As we have repeatedly highlighted in our public commentary, including a research paper we published on NHI in May this year, the NHI is a destructive policy heavily steeped in discredited socialist ideology and strongly reliant on untested and unproven claims of substantial advantages over our current health system that will somehow automatically emerge once NHI is implemented. The dearth of critical technical and feasibility analysis in the NHI policy process, now nearing 13 years old, is not only reckless – given the vast and sweeping changes it proposes to both the private and public health sectors – but it is the clearest indication of the overriding desire of socialist government control over ever-greater portions of the economy.
Total expenditure on healthcare in SA is 8.5% of GDP as Crisp states, but he continues to make the spurious claim that, because approximately half of this is private expenditure by private citizens on themselves, this is the root of public sector woes. This is a claim that has manifestly permeated the NHI policy process. Not only is it patently false – as it conflates expenditure of private monies with tax-funded public expenditure – government purposefully requires this claim as a deflecting mechanism by which to evade accountability over public sector failures. Government's policy position is an intentional diversionary blame game, a zero-sum policy argument that the private sector must be destroyed if the government is to repair a now increasingly dysfunctional public health system.
As is common, the bottom-line truth is far simpler than politicians would have us believe. The public sector's health expenditure has grown substantially over the past two decades. Measured in real and per capita terms, the 2021 public health budget is double what it was in 2000. In our research paper, we undertook a review of public health expenditure among two dozen developing economies with per capita GDPs that were higher than that of SA. By comparison, SA's per capita public health spend lay within the second highest quartile of these 24 wealthier countries, indicating that the SA government spends more on public healthcare than most of its richer peers. Yet, when we undertook a comparative analysis of the public health outcomes within the same countries, SA ranks almost at the bottom.
Crisp also trots out the moribund policy argument that because the NHI Fund will be a monopoly, akin to one giant medical scheme for the country, it will be cheaper and simpler to administer, and it can use its bulk purchasing power to reduce costs. Belief that a monopoly will be a more efficient purchaser and more cost-effective than a competitive free market system again amply illustrates the socialist underpinnings of this proposal. The current public health system is also a monopoly. Public sector patients have no alternatives and there are no competing forces within public sector provision of healthcare.
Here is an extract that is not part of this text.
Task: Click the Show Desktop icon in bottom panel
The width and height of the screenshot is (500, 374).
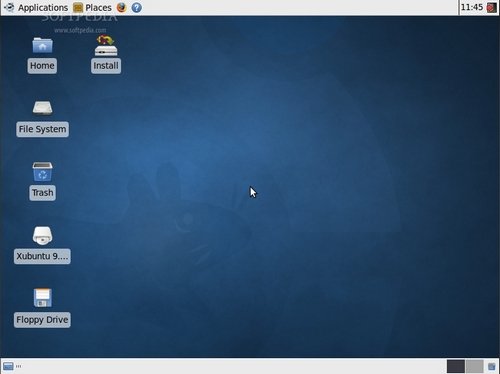Action: pyautogui.click(x=8, y=366)
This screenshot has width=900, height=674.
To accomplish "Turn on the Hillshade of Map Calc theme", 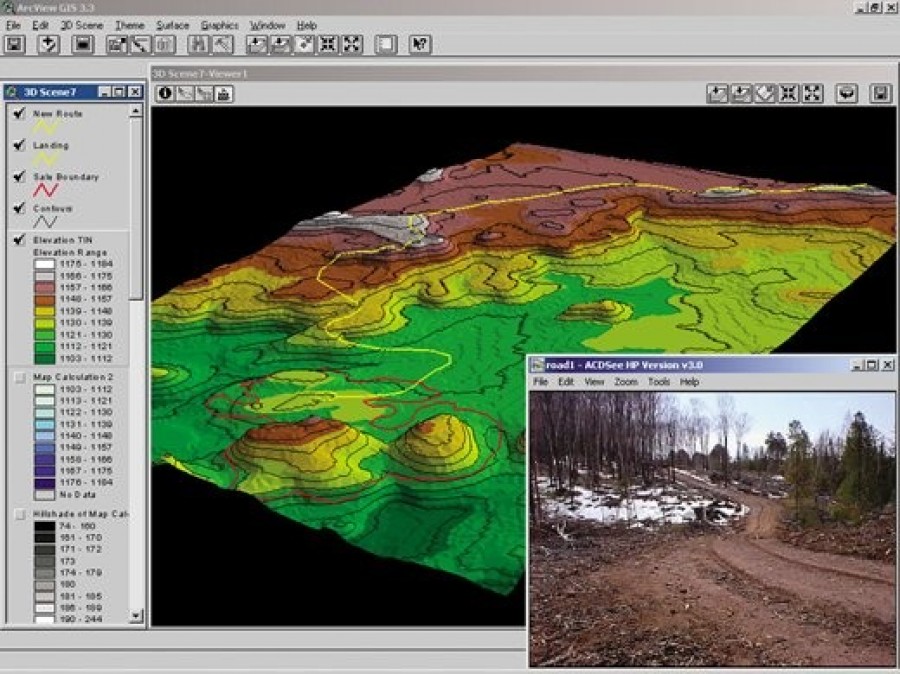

If anyone requires evidence of how healthcare monopolies perform, they need look no further than our existing public health sector. Quality is poor, outcomes lag behind our peers, shortages and wastage are commonplace, corruption is rife, and the medical malpractice liability now exceeds R120bn, equal to about half the national public health budget.
In a nutshell, what the NHI is proposing is to nationalise the private sector and integrate it into the public sector. On this basis, government believes it will fix its healthcare system because it will have more money available via new NHI taxes. Yet, as we noted above, the public sector expenditure has doubled when measured in real and per capita terms over the past two decades. If the government's only obstacle to achieving a world-class healthcare system was money, why is the current public health system not a sterling example of what it claims it is capable of achieving?
Government would have us believe – without any clarifying analysis or supporting research – that if taxpayers pay additional taxes to finance NHI, and the government nationalises the private sector, magically, there will be world-class healthcare available for every citizen in the land. Crisp rejects the notion that NHI is unaffordable, yet, the NHI green paper and both white papers outlined various funding options to raise an additional 3% of GDP in NHI taxes, a staggering R165bn which, when added to the current public health budget and other smaller funding sources, provides the NHI Fund with a budget exceeding R450bn annually in current values.
The overarching problem with this NHI proposal is its poor governance framework. The NHI Bill bestows far-reaching and autocratic powers upon the Minister of Health, who will have singular control over all senior appointments within the NHI; the members of the various NHI sub-committees that will control accreditation of providers; what levels of reimbursement they will receive; and the centralised procurement of products and services amounting to hundreds of billions of rands annually.
Crisp's assertion that "unprecedented safeguards" have been put in place against corruption simply holds no muster when read against the extensive authoritarian powers that the NHI Bill will confer on the Minister of Health.